WHAT IS NEEDED:
Copy everything from the line containing "淡江大學 (161, 2545)" down to the end of the material below, requests included, adding 25 to every number in the click coordinates. Leave the pictures out of your answer.

Material for locating described items:
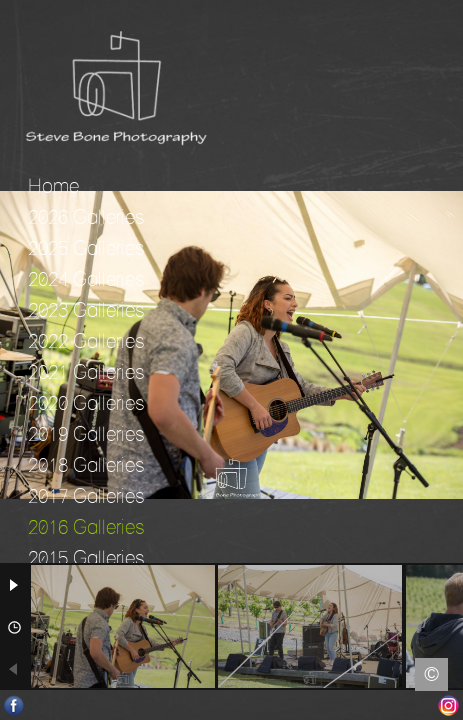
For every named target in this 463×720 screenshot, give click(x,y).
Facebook (14, 705)
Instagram (448, 705)
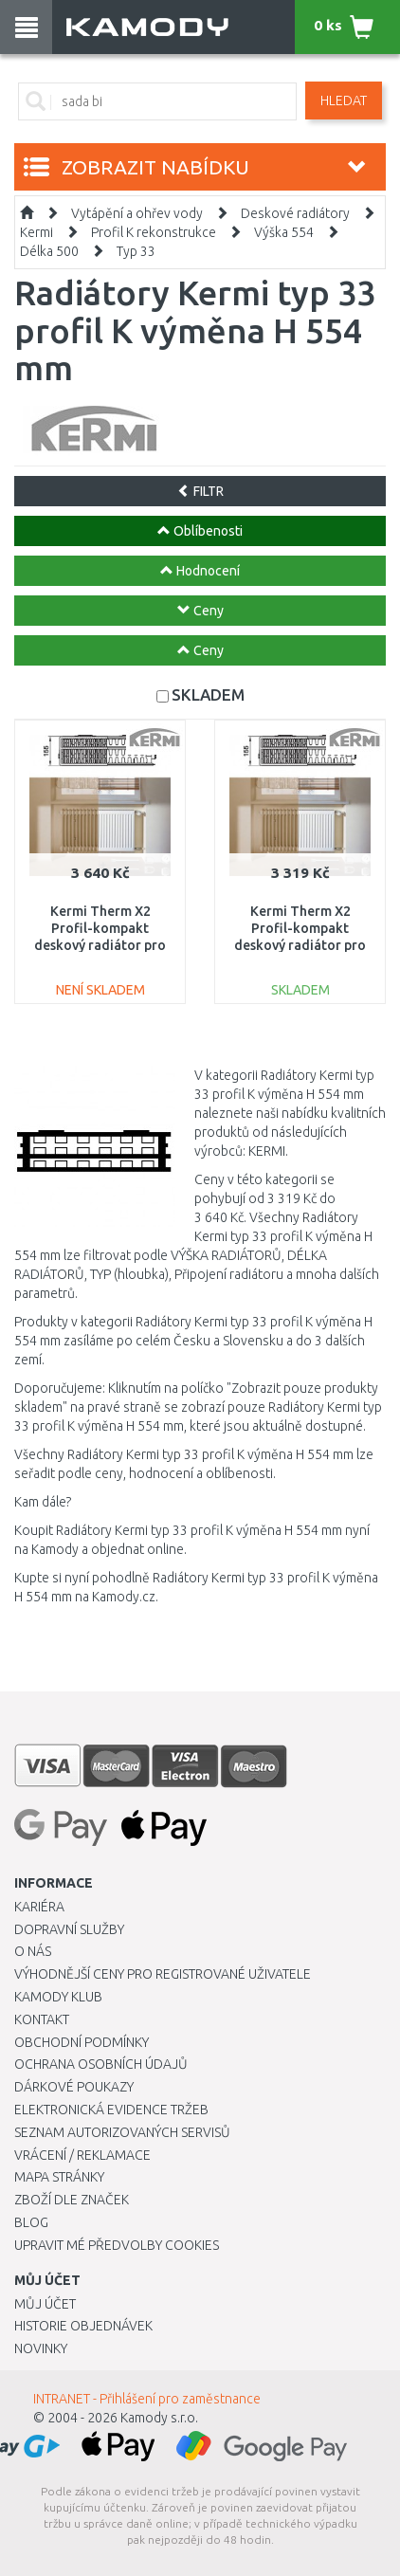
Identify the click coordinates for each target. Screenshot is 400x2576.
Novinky (40, 2348)
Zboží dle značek (71, 2199)
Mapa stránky (59, 2176)
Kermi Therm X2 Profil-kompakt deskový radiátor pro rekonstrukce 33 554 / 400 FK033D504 (300, 946)
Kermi (36, 232)
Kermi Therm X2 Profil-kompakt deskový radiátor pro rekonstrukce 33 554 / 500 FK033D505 (100, 946)
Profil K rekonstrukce (153, 232)
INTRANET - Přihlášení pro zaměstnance (147, 2398)
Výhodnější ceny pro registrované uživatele (162, 1974)
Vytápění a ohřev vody (137, 213)
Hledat (343, 100)
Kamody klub (58, 1996)
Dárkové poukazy (74, 2086)
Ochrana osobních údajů (101, 2064)
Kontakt (41, 2019)
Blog (31, 2222)
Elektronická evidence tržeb (111, 2109)
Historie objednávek (83, 2325)
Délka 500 (49, 251)
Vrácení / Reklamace (82, 2155)
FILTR (200, 491)
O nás (32, 1951)
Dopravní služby (69, 1929)
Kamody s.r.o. (159, 2417)
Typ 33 (136, 251)
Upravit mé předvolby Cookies (116, 2245)
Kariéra (39, 1906)
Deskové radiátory (295, 213)
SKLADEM (208, 694)
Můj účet (45, 2303)
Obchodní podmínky (81, 2042)
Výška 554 (284, 232)
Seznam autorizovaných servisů (122, 2132)
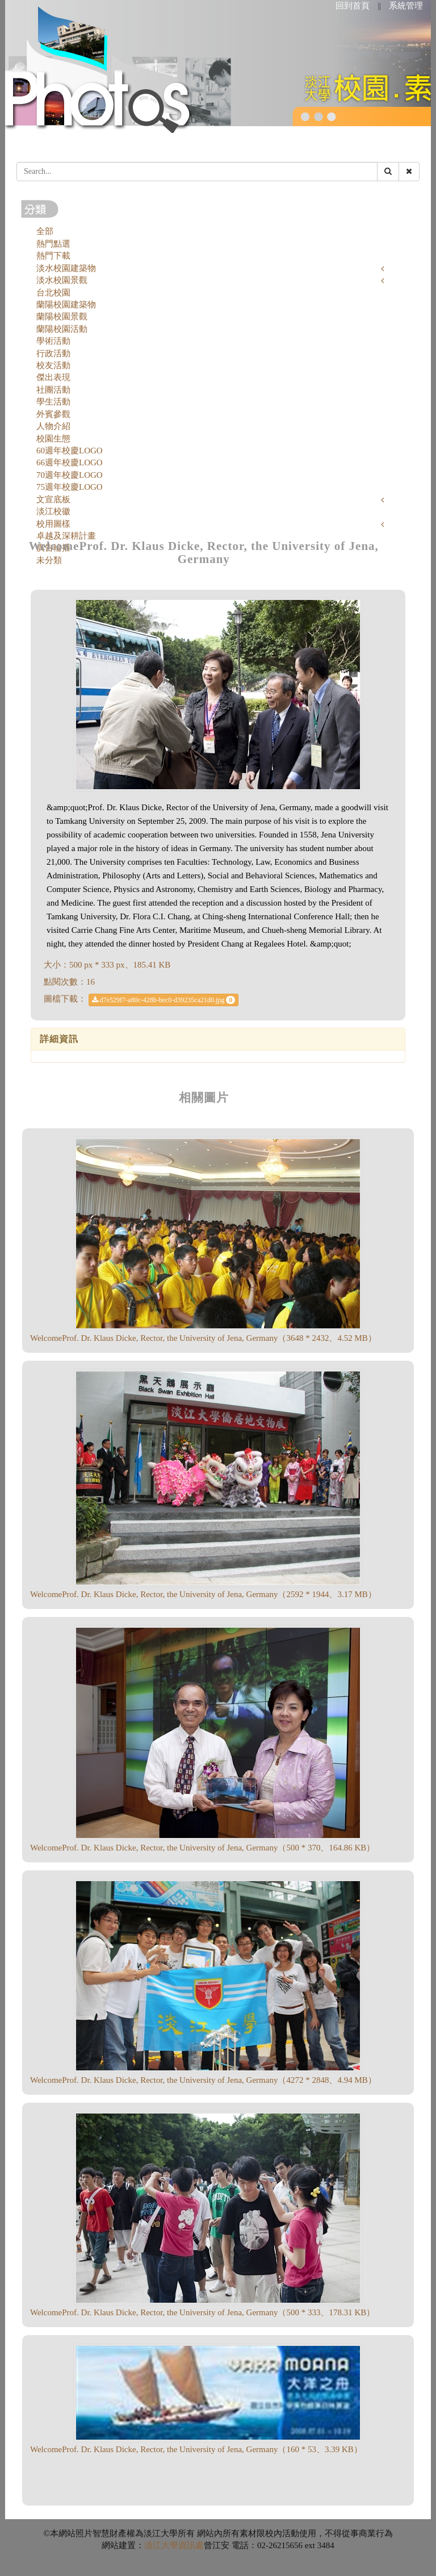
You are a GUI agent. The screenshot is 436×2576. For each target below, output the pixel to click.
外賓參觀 (53, 414)
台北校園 (53, 292)
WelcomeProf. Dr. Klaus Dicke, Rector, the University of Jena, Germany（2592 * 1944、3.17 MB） (203, 1594)
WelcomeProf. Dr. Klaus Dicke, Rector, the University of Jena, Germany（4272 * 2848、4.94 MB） (203, 2080)
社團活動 (53, 389)
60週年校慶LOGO (69, 450)
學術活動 (53, 340)
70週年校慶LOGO (69, 475)
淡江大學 (161, 2545)
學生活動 (53, 401)
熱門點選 (53, 243)
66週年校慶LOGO (69, 462)
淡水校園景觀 (61, 280)
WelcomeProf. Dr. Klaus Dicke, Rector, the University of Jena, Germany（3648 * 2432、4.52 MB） (203, 1338)
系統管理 (406, 5)
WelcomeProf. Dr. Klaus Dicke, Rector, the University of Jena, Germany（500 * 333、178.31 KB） (202, 2312)
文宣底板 (53, 499)
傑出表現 (53, 377)
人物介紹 (53, 426)
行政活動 (53, 353)
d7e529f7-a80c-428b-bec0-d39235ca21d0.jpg (164, 1000)
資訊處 (191, 2545)
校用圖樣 (53, 523)
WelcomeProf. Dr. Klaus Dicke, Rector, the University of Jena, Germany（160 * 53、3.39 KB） (196, 2449)
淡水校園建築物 (66, 268)
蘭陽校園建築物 (66, 304)
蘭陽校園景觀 (61, 316)
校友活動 (53, 365)
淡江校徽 (53, 511)
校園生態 (53, 438)
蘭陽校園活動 (61, 329)
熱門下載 (53, 255)
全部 (44, 231)
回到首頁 (353, 5)
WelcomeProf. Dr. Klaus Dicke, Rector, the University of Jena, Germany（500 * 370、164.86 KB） (202, 1847)
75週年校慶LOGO (69, 486)
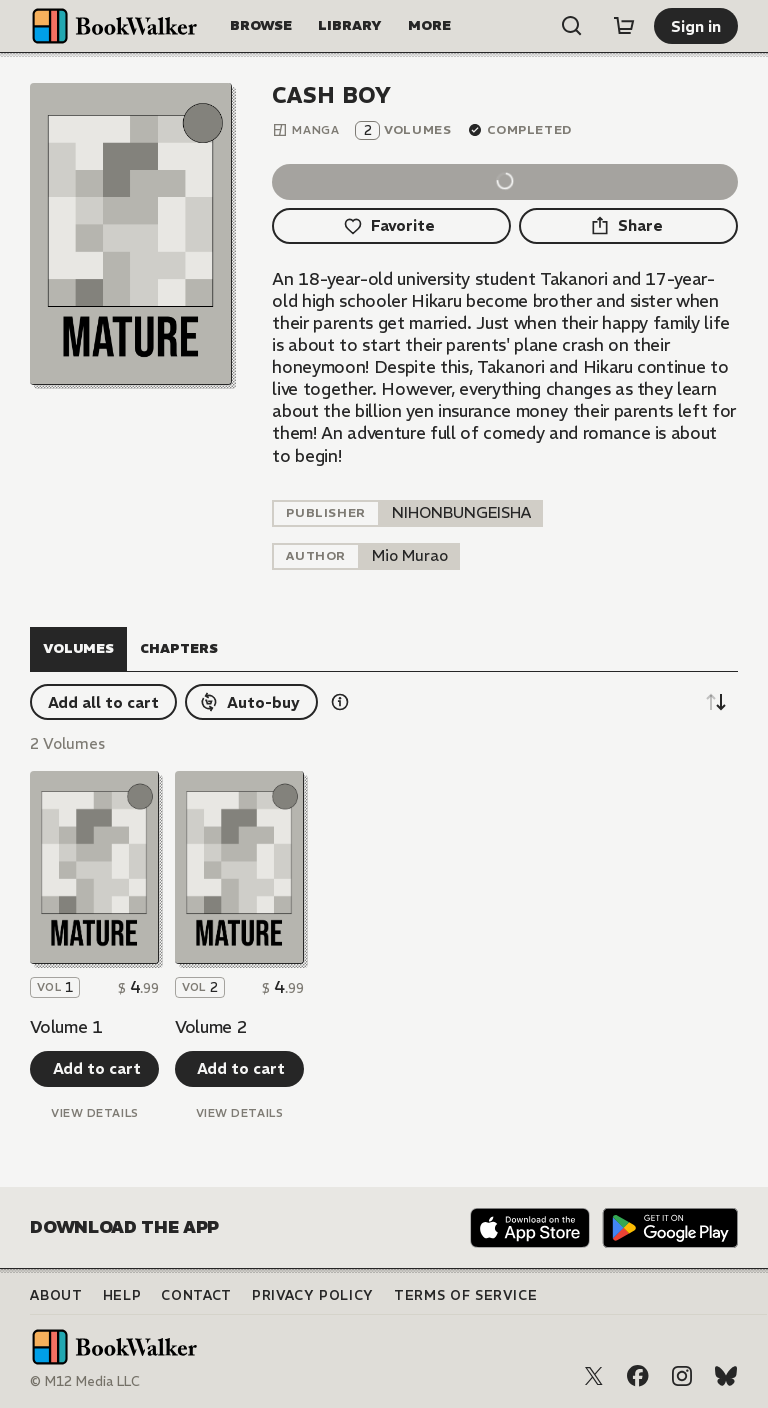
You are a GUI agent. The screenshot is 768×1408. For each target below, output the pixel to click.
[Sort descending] (716, 702)
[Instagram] (682, 1376)
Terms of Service (465, 1295)
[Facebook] (638, 1376)
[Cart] (624, 26)
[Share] (628, 226)
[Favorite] (391, 226)
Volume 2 (211, 1027)
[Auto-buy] (251, 702)
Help (122, 1295)
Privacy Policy (313, 1295)
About (56, 1295)
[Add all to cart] (103, 702)
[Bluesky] (726, 1376)
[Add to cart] (94, 1069)
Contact (196, 1295)
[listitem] (461, 513)
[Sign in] (696, 26)
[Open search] (572, 26)
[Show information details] (340, 702)
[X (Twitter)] (594, 1376)
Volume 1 (66, 1027)
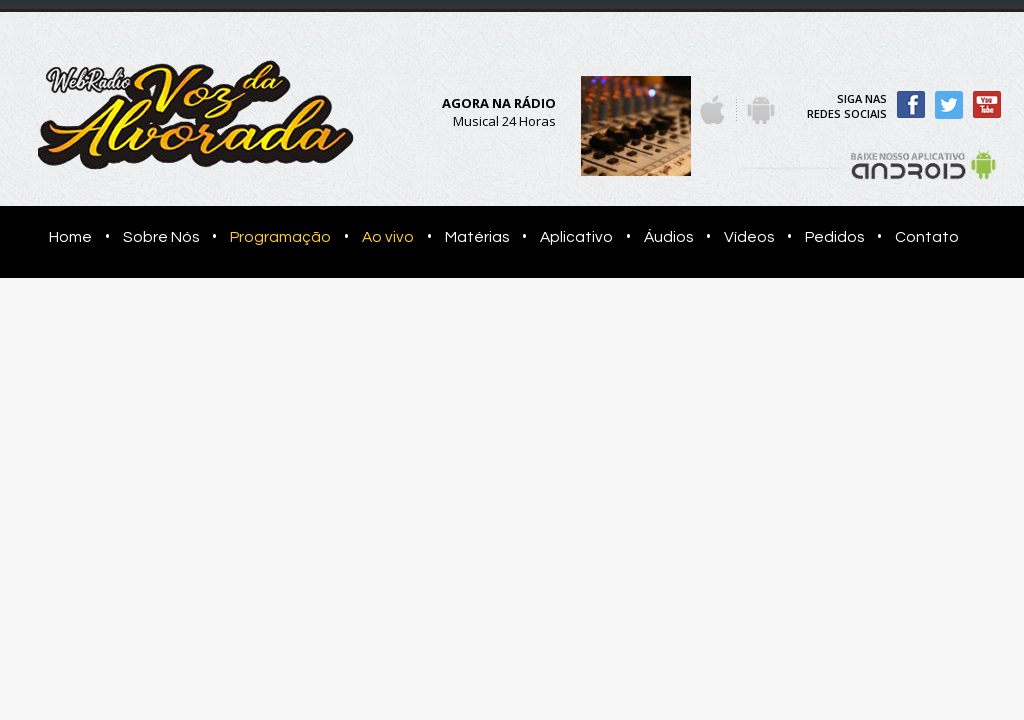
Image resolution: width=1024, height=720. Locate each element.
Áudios (668, 237)
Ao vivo (388, 237)
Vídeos (749, 237)
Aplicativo (576, 237)
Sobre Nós (161, 237)
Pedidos (834, 237)
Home (64, 237)
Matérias (477, 237)
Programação (280, 237)
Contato (927, 237)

WRITTEN ANSWER:
淡江大學 (186, 2570)
學生活動 (78, 426)
熱門點選 (78, 268)
66週年校慶LOGO (94, 487)
淡水校園景觀 (86, 305)
WelcomeProf. Dr. Klaus Dicke, Rector, the University of Jena, Germany（3648 * 2432、4.52 MB） (228, 1363)
系統管理 (431, 30)
WelcomeProf. Dr. Klaus Dicke, Rector, the University of Jena, Germany（500 * 333、178.31 KB） (227, 2337)
文宣底板 (78, 524)
傑出表現 (78, 402)
人物介紹 (78, 451)
行政活動 (78, 378)
d7e529f7-a80c-428b-bec0-d39235ca21d0.jpg (189, 1025)
資訊處 (216, 2570)
校用圖樣 (78, 548)
WelcomeProf. Dr. Klaus Dicke, Rector, the University of Jena, Germany（160 * 53、3.39 KB） (221, 2474)
淡水校園建築物 (91, 293)
蘭陽校園建築物 (91, 329)
蘭陽校園景觀 (86, 341)
校友活動 (78, 390)
淡江校徽 (78, 536)
校園生態 (78, 463)
蘭陽校園活動 (86, 354)
熱門下載 (78, 280)
全部 (69, 256)
回到首頁 (378, 30)
WelcomeProf. Dr. Klaus Dicke, Rector, the University of Jena, Germany（500 * 370、164.86 KB） (227, 1872)
75週年校慶LOGO (94, 511)
You are a GUI agent. The screenshot is 768×1408. For each target below, output the pixel to click.
[Sort descending] (741, 727)
[Instagram] (707, 1401)
Terms of Service (490, 1320)
[Facebook] (663, 1401)
[Cart] (649, 51)
[Share] (653, 251)
[Favorite] (416, 251)
Volume 2 (236, 1052)
[Auto-buy] (276, 727)
Help (147, 1320)
Privacy Policy (338, 1320)
About (81, 1320)
[Add all to cart] (128, 727)
[Bluesky] (751, 1401)
[Add to cart] (119, 1094)
Contact (221, 1320)
[listitem] (486, 538)
[Sign in] (721, 51)
[Open search] (597, 51)
[Show information details] (365, 727)
[X (Twitter)] (619, 1401)
Volume 1 (91, 1052)
Image resolution: width=1024, height=720. Locate each element.
Áudios (693, 262)
Ao vivo (413, 262)
Vídeos (774, 262)
Aplicativo (601, 262)
Sobre Nós (186, 262)
Pedidos (859, 262)
Home (89, 262)
Matérias (502, 262)
Programação (305, 262)
Contato (952, 262)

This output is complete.